The first part of my thesis discusses the evolution of teneurins. Teneurins are ancient proteins that are well-conserved across phyla from unicellular eukaryotic organisms like the choanoflagellate Monosiga brevicollis to higher multicellular organisms like vertebrates. The study suggests that teneurins may have evolved from a choanoflagellate via horizontal gene transfer from a prokaryote. It also describes the structural features of teneurins in detail, and identifies splice variants of chicken and human teneurin ICDs.
The second part of my thesis describes a novel molecular mechanism in transcriptional regulation for the intracellular domain of human teneurin-1 (TEN1-ICD). We identified several new interaction partners of the TEN1-ICD in a yeast-2 hybrid screen. Concurrently, we performed a whole transcriptome analysis of a glioblastoma cell line engineered for inducible overexpressing of the TEN1-ICD comparing induced to non-induced cells, to determine potential target genes. Results included several microphthalmia-associated transcription factor (MITF) target genes. Interestingly, MITF is directly inhibited at the promoter by transcriptional repressor histidine-triad nucleotide binding protein 1 (HINT1), one of the novel TEN1-ICD interaction partners. Further experiments show that the TEN1-ICD competes for HINT1 binding to positively regulate MITF-dependent transcription of target gene GPNMB.

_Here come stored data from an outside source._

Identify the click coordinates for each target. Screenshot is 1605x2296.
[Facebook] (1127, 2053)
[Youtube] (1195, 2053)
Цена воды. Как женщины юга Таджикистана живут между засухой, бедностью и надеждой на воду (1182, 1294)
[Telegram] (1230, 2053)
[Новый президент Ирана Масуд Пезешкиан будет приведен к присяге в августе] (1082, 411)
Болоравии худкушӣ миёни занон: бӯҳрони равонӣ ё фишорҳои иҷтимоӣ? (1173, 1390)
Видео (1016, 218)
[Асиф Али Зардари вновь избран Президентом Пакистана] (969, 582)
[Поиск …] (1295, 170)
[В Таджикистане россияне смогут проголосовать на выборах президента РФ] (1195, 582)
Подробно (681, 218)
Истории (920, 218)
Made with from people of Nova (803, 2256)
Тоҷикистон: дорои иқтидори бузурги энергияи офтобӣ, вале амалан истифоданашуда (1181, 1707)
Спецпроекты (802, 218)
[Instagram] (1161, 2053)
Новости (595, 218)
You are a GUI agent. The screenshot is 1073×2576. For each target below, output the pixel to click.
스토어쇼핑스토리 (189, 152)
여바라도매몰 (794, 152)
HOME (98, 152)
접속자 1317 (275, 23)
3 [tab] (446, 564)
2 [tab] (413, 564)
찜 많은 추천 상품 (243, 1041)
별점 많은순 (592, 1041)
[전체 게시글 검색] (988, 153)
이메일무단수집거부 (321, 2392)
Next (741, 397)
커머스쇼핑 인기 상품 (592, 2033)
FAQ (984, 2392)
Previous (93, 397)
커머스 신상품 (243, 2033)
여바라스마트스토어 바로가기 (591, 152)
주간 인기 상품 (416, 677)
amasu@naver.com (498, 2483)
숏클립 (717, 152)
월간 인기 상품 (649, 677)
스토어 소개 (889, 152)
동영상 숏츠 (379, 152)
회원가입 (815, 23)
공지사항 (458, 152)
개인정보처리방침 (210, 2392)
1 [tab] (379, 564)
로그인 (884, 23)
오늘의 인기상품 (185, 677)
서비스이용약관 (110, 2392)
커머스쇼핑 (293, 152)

The third part of my thesis discusses the NHL repeat domain, located in the ECD of teneurins. Since this predicted beta-propeller is responsible for homophilic, but not heterophilic interactions in chicken teneurins-1 and -2, we were interested to learn more about the structure of the domain. For this, we started by purifying the NHL repeat domain of chicken teneurin-2 and set up drops for crystallization studies, to resolve the structure by X-ray crystallography. We have set up the purification protocol, but have not yet determined the ‘right’ conditions for crystallization of the protein.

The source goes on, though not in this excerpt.